DOCUMENT EXCERPT:

I am looking for a way to power control (from a photon or Arduino) a large bank of (perhaps 10) individual 3.5" hard drives. These typically need 12V at 1.0@ max and +5V @ 1.5@ max each drive.
This is to implement a very large media library, in which each item is seldom accessed - so makes sense to power off drives except when accessed. In typical usage no more than two drives would be powered on at any time. Each drive attaches to an UBUNTU box via a SATA<->USB interface all attached to a USB hub. Ubuntu provides all the system software to do the auto drive mapping needed etc.
I have a partly working prototype using one of the excellent Denkovi USB controllable relay boards. BUT, those boards very briefly pulse all the relays every time the relay control register is updated: Often that causes an already running drive to drop offline (not all drives, but more than half of the motley assembly of second hand units I am using for testing). Also, as compared to - say an Infineon 16 channel high-side switch chip - the relay approach is space intensive (two relays per drive so need 20 relays or 3 Denkovi boards).
All these high-side MOS-FET switch chips come in teeny tiny SMT packages which are well beyond my eyesight capacity to solder or work with, so, I am looking for a board-level product that offers multi-channel logic controlled (pref SPI or serial) high-side power switched.
I looked at the obvious candidates such as Adafruit and so on, but didn’t find what I was looking for. Infineon themselves do a high-side power switch shield for Arduino - but it only offers three channels.
Has anyone here run across anything that might meet my needs?
What I really like about the control everything relay boards is the use of the MCP chip to control the relays as opposed to having them wired directly to the Photon/Arduino through a snubbing diode. This makes MCU reset events not effect the relay state, which in a power-sensitive circuit like hard drives, is extremely useful.
Yeah, these do look good - but at $240, a bit much for a personal project (esp as I would need 2 of them!). Also, those are solid state relays not Hi-Side power switches as such (though, yes they would work fine in my application if not for the cost!).
There should be cheaper boards around, cos - for example - the Infineon high-side controller chips I was originally looking at (e.g an ISP762T) are very low cost (~ $2 each) and, as you can see if you look at the data sheets:
they feature over current and over temp detection, protection and notification. When you get to the 8-output version (ITS4880R) you’re still only talking about $7 though admittedly at a lower power rating per channel! Still the accursed SMT though, no PDIP versions!

DATA SEGMENT:
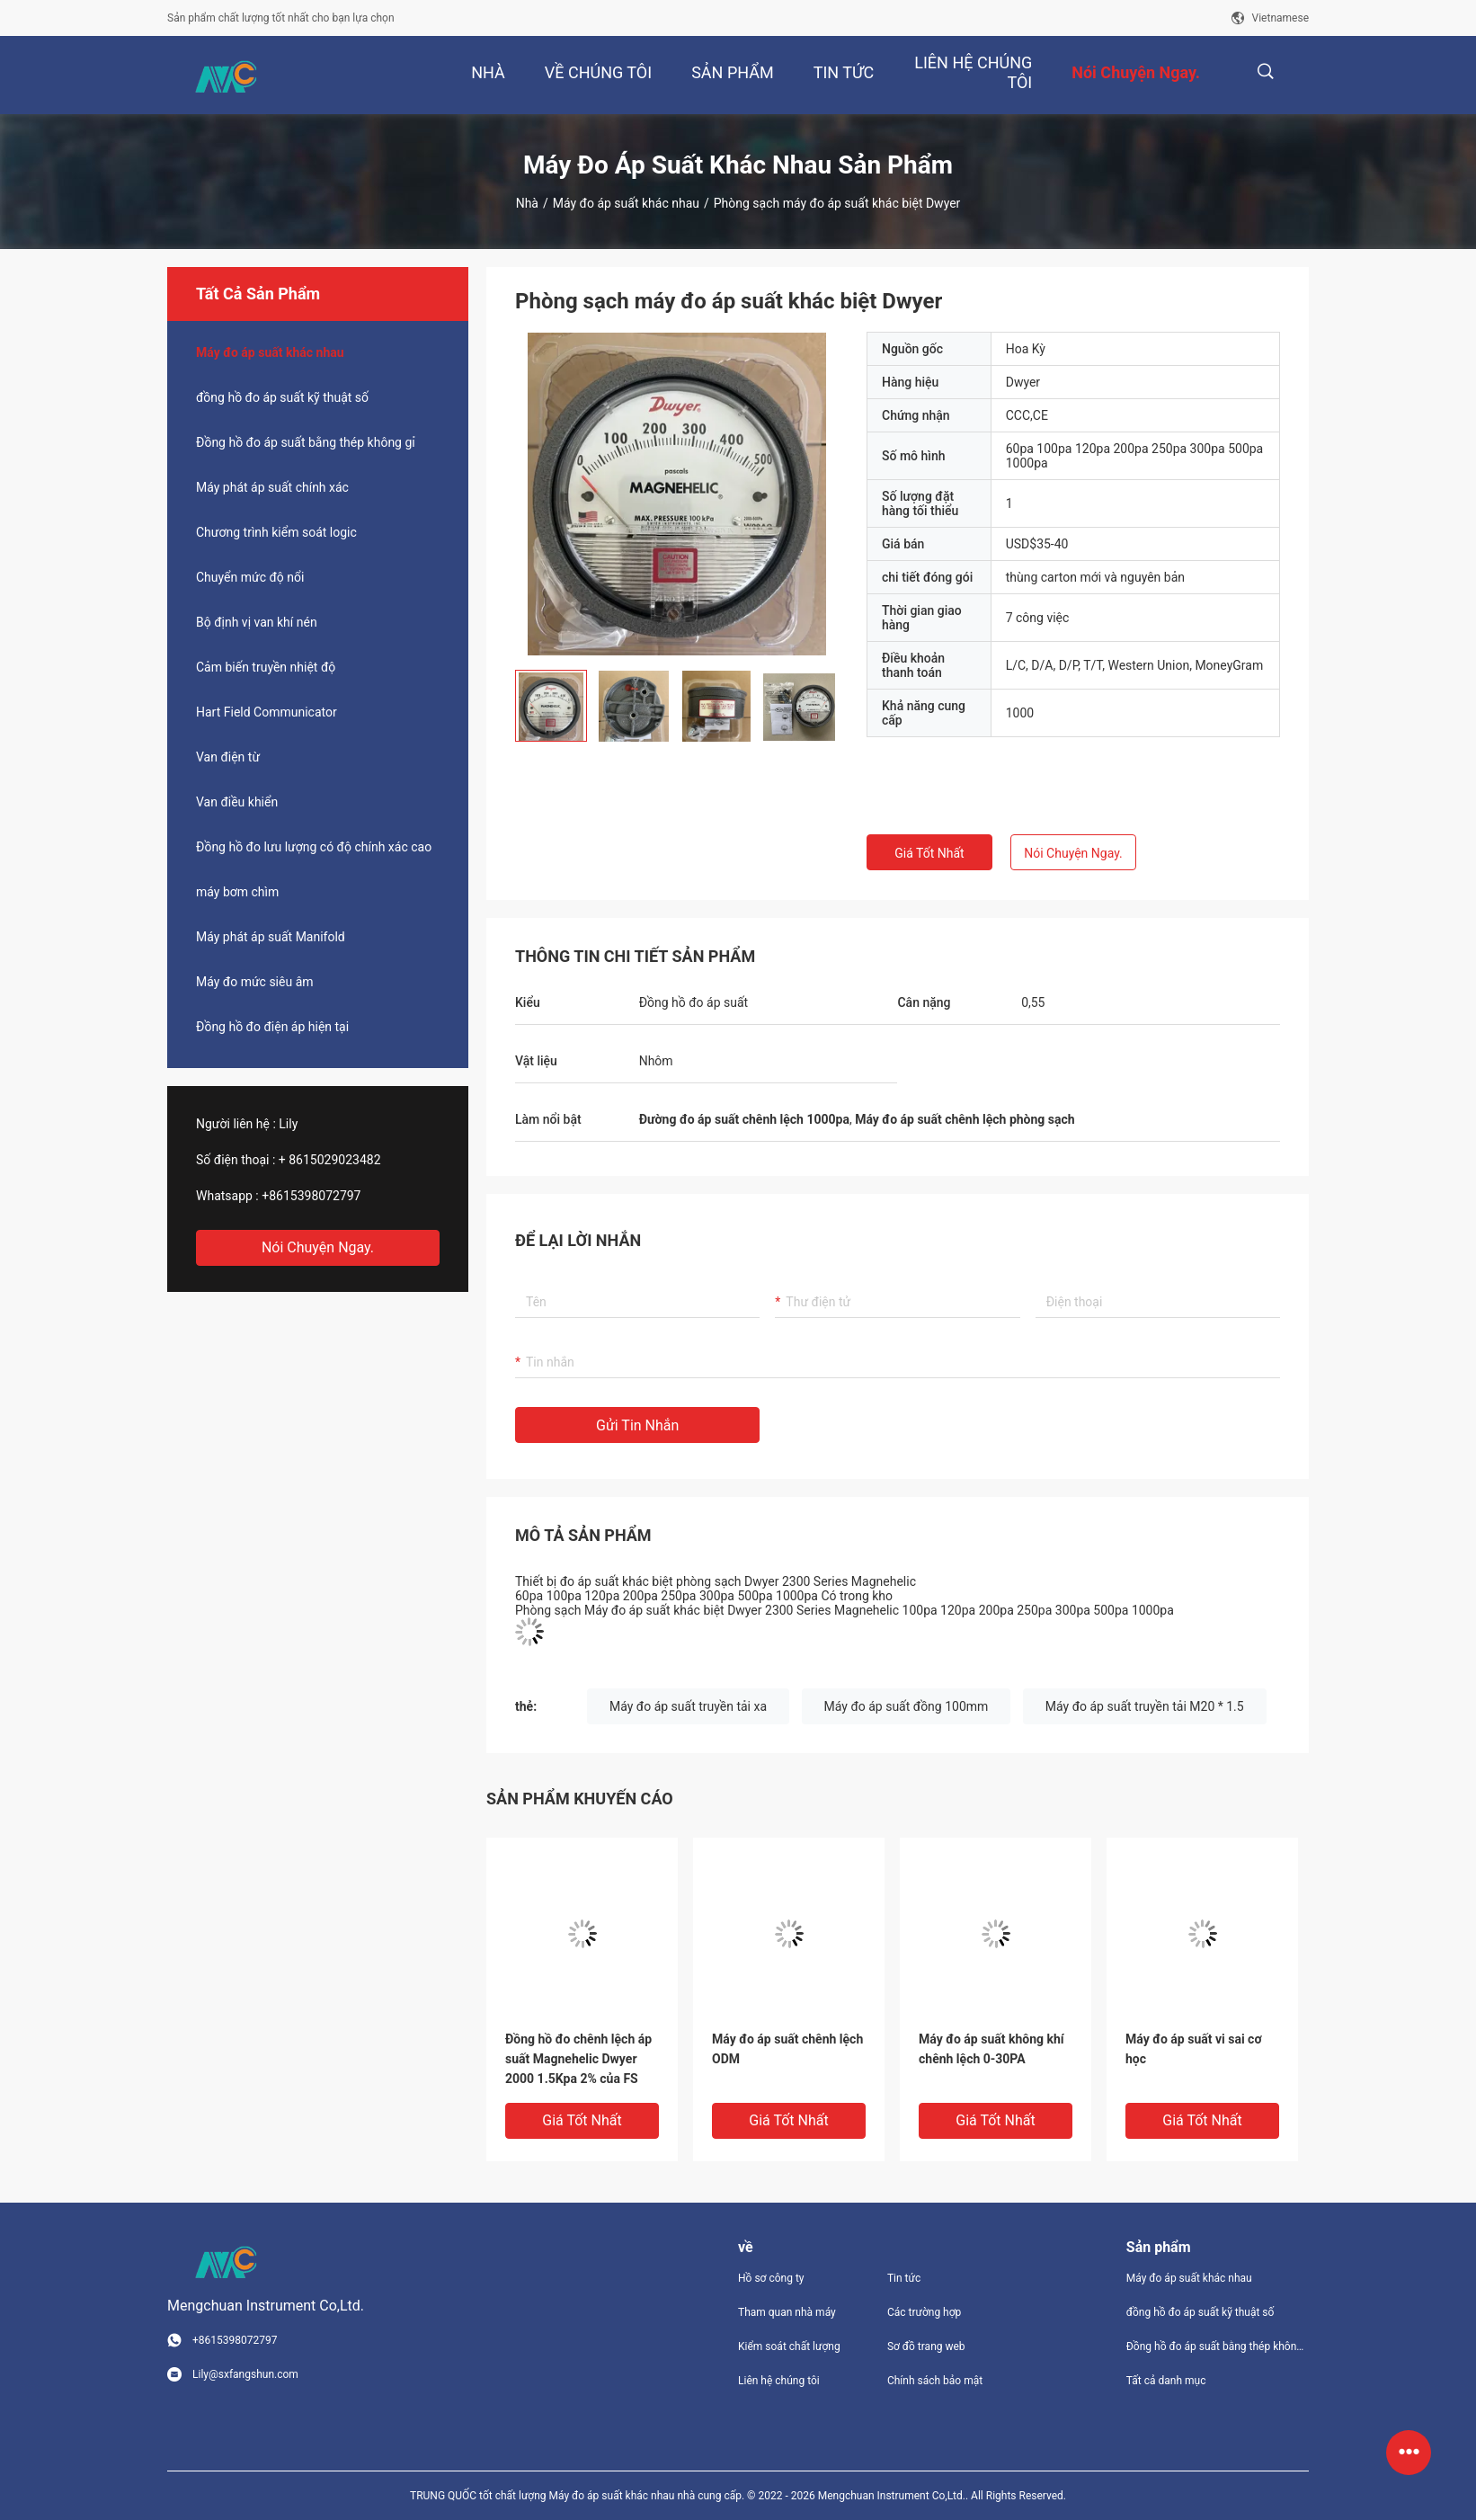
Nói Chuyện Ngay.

DIRECTIVE A: Please extract the part of the hard-drive power post between "I looked at" and "is extremely useful.", inclusive.
DIRECTIVE B: In the hard-drive power post, why does the writer look for a board-level product instead of using the high-side switch chips directly? Answer in one to three sentences.
The material is drawn from a separate source.

FINAL RESULT A:
I looked at the obvious candidates such as Adafruit and so on, but didn’t find what I was looking for. Infineon themselves do a high-side power switch shield for Arduino - but it only offers three channels.
Has anyone here run across anything that might meet my needs?
What I really like about the control everything relay boards is the use of the MCP chip to control the relays as opposed to having them wired directly to the Photon/Arduino through a snubbing diode. This makes MCU reset events not effect the relay state, which in a power-sensitive circuit like hard drives, is extremely useful.

FINAL RESULT B: The high-side MOSFET switch chips come only in very small SMT packages, and these are beyond the writer's eyesight to solder or work with. A ready-made board with multi-channel, logic-controlled high-side switching would avoid that problem.